Le secteur a subi plusieurs chocs spécifiques de prix
L'analyse de volatilité a identifié plusieurs événements extrêmes. Le plus notable est un pic de prix des importations en provenance de Norvège en 2023, avec une augmentation anormale de 707,9 %. À l'exportation, des prix exceptionnellement élevés ont été observés avec l'Algérie en 2017 (+245,2 %) et l'Indonésie en 2022 (+46,5 %), bien que leur part dans le commerce total reste modeste (1-2 %). Ces chocs, bien que localisés, illustrent la difficulté à prévoir les coûts d'approvisionnement et les recettes.
L'UE intensifie son commerce extérieur dans ce secteur
L'indicateur d'[]intensité commerciale (part du commerce extérieur dans la production domestique) a augmenté de 27,3 % à 43,4 % (+58,6 %). De même, la propension à exporter est passée de 25,5 % à 38,4 %. Ces hausses montrent une intégration commerciale plus profonde de l'économie européenne dans les marchés mondiaux du marbre et pierres apparentées. Si cela peut être synonyme de compétitivité, cela accroît également l'exposition aux fluctuations des marchés internationaux.

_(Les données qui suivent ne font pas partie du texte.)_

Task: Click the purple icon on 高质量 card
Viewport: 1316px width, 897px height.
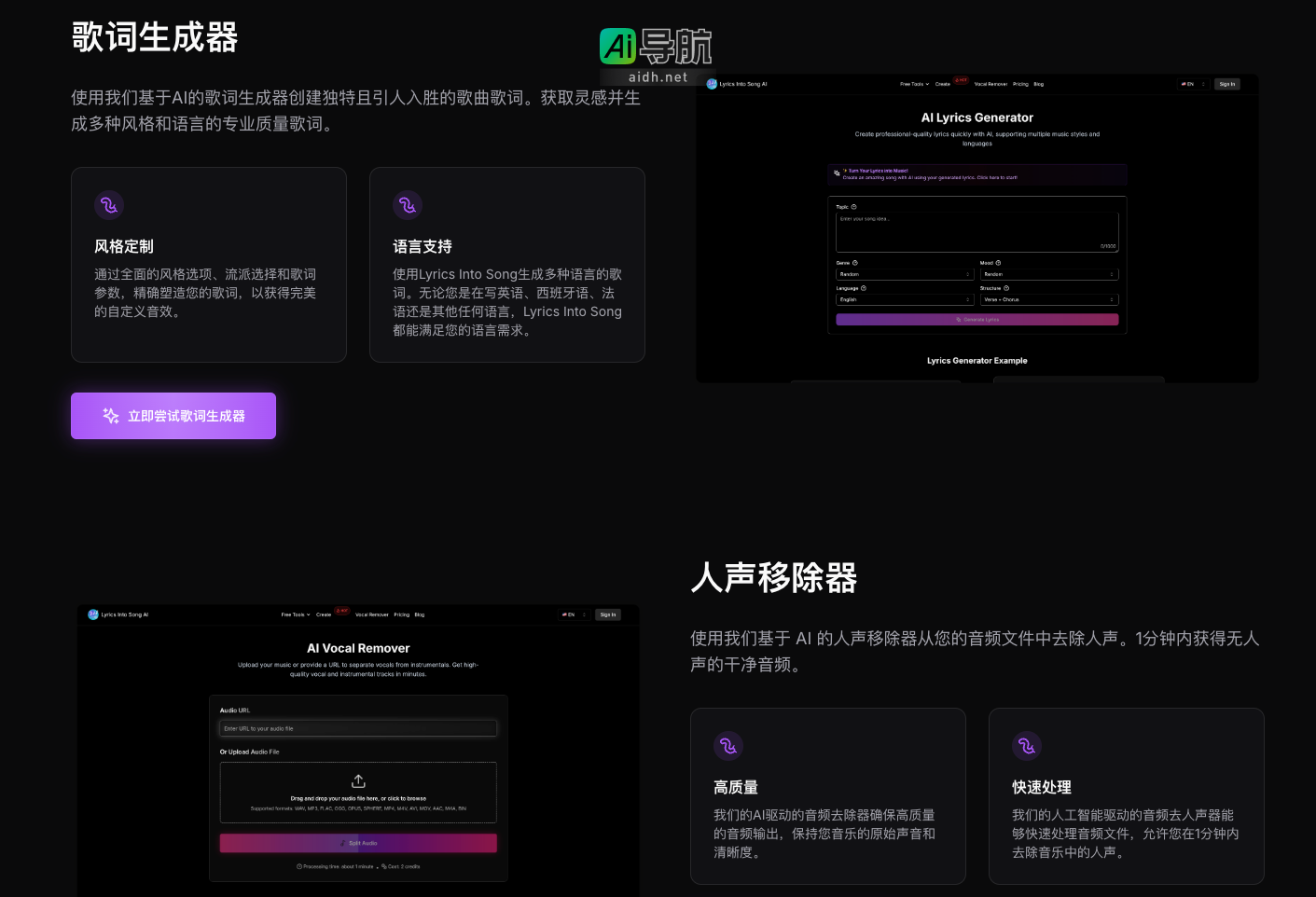Action: tap(728, 746)
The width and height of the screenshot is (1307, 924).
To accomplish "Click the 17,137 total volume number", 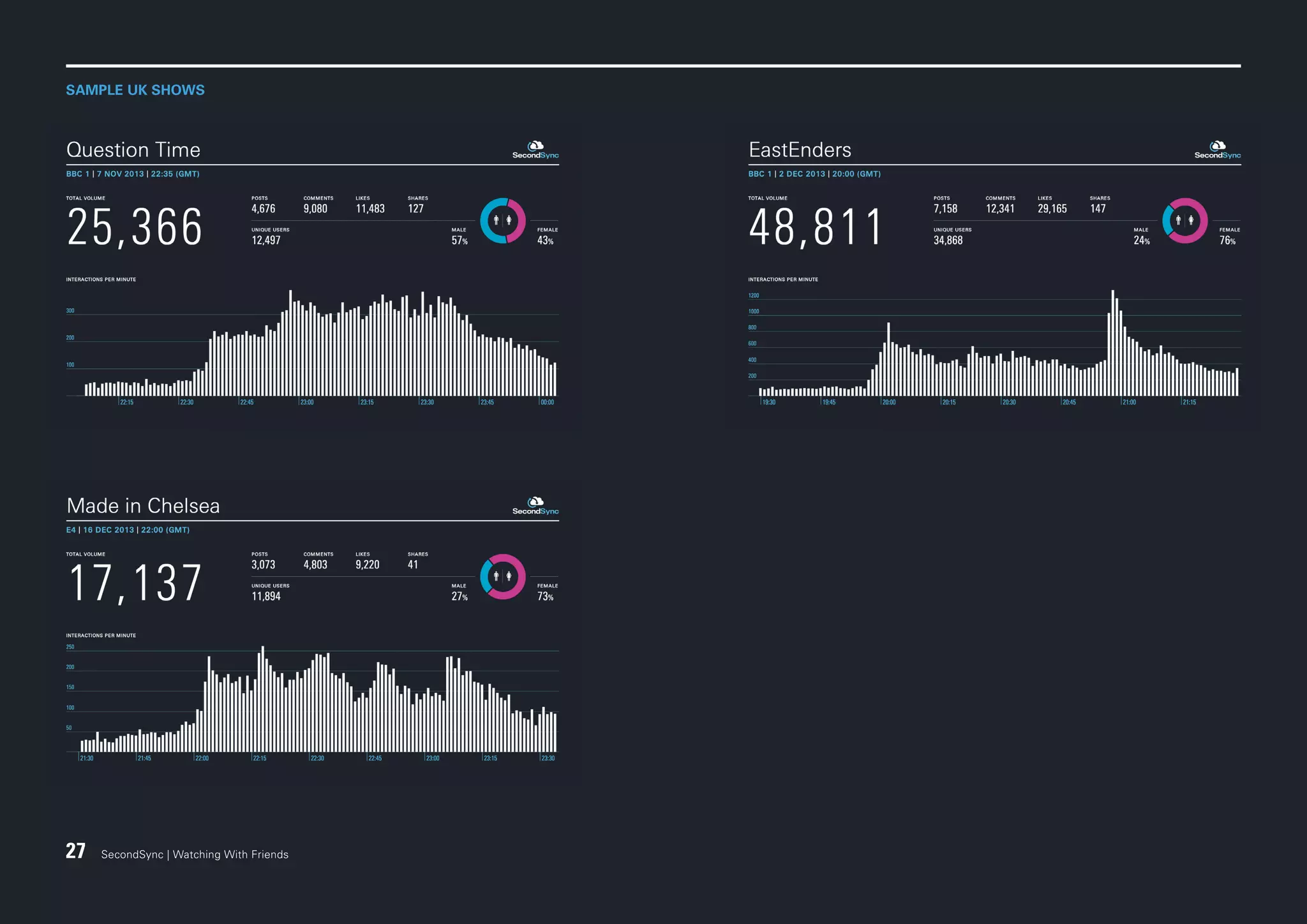I will [x=135, y=583].
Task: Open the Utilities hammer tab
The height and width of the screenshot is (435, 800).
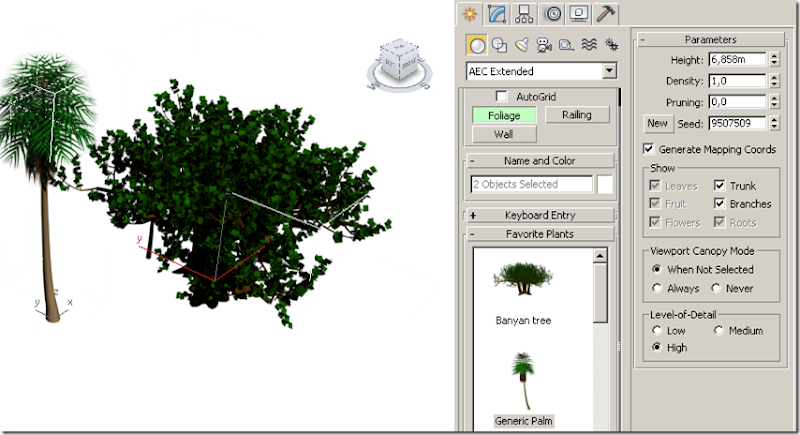Action: 606,14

Le solde commercial excédentaire masque une vulnérabilité aux importations qui augmente
L'indicateur de dépendance nette aux importations (part des importations nettes dans l'absorption apparente) a varié entre -24 % et -80 %, confirmant un statut net d'exportateur. Cependant, la trajectoire récente montre un creusement de cette dépendance, la valeur de l'indicateur passant de -29,7 % à -42,2 % en fin de période. Cela signifie que, malgré l'excédent, la part des importations dans le marché intérieur progresse et que l'autonomie de l'UE dans ce secteur s'érode progressivement.
Source : Autonomie et vulnérabilité – Dépendance nette aux importations
Conclusion
Le marché européen du marbre et pierres apparentées (CN 680221) a traversé une décennie de transformation. L'UE a consolidé sa position d'exportateur net, mais grâce à une stratégie de haute valeur : exporter moins de volume mais à des prix beaucoup plus élevés. Parallèlement, elle a diversifié ses sources d'importation, accueillant des fournisseurs à plus bas coût afin d'absorber la demande intérieure.
Cependant, cette évolution comporte des risques. La concentration accrue des exportations sur quelques marchés clés, l'apparition de chocs de prix imprévus et l'augmentation de l'intensité commerciale rendent le secteur plus sensible aux aléas extérieurs. La recommandation implicite pour les acteurs européens serait de surveiller la compétitivité-prix des productions méditerranéennes (Grèce, Italie, Espagne) face aux importations, tout en continuant à renforcer la valeur ajoutée de leurs produits sur les marchés stratégiques comme les États-Unis ou les Pays du Golfe. La stabilité du solde commercial ne doit pas masquer la nécessité d'une veille sur la vulnérabilité structurelle qui s'accroît.